Hi Kimmo,
> This is not a big problem, but is this something that could be fixed?
Frankly, I don't know if I can fix it at all or how long it will take to find the cause. I tried umlauts in Linux Mint now as well and visone behaved as it should, so I don't have an immediate failing test case.
visone itself doesn't do any kind of manual path or string manipulation, but defers all these manipulation operations to Apache Commons Configuration2 and Java (which internally might defer to the operating system). So the cause is likely hidden somewhere in the JDK or the Commons package, and even if I find it, I might not really be able to do anything about it.
I have one possible guess what's going on. More complex characters like umlauts often don't have a unique representation in Unicode, but several. For example, the umlaut ü can be represented as ü or u+◌̈. Even if you use the same unicode encoding like UTF-8, these two representations result in two different byte sequences. Because of this, there are a number of Unicode normalization algorithms that translate different representations of the same character into the one of them.
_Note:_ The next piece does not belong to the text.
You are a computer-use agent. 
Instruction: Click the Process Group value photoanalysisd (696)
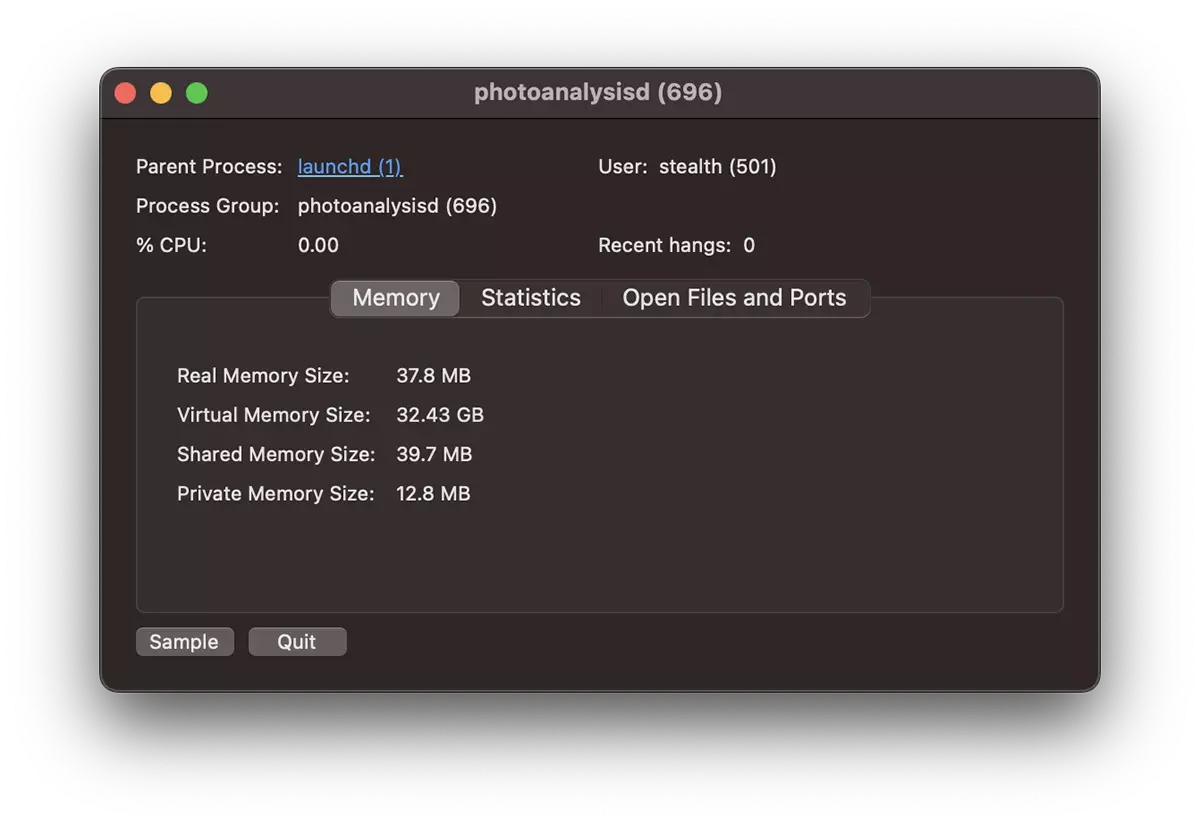click(x=397, y=206)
Likely, the file paths in on your system use one possible way to represent umlauts. Then visone extracts the directory, stores it as a string in the configuration, extracts it again and then passes it tot he file dialog, which tries to look up the directory. Maybe this sequence of operations triggers some kind of Unicode normalization at some point, replacing one representation of umlauts by another. So the paths in the file system uses one representation of umlauts, but visone/Java ends up looking for a directory using the other representation of umlauts.
Unicode support on Linux often just boils down to "we can just use UTF-8 everywhere and then compare strings byte by byte". That's also the case for file names, which are basically just treated as byte sequences. But that means that file search doesn't handle these different ways to encode the same character in Unicode. Rather, when the byte sequences for the directory names does not match because the representation of an umlaut differs, the directory won't be found anymore.
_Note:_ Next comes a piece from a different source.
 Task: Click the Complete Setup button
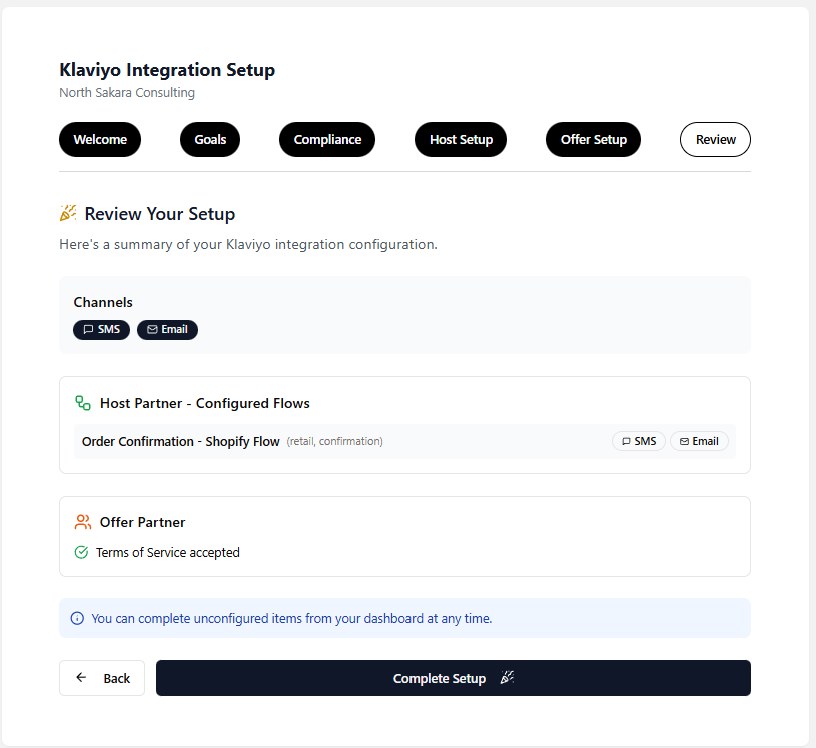coord(453,678)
So my guess is: Somewhere between extraction of the directory path, storage in and extraction from the configuration, conversion into a File object and lookup of the directory, some kind of Unicode normalization is performed. This exchanges the representation of the umlaut character. Because Linux effectively compares file paths byte by byte, lookup of the directory fails, and so the file dialog defaults to the home directory.
Best,
Julian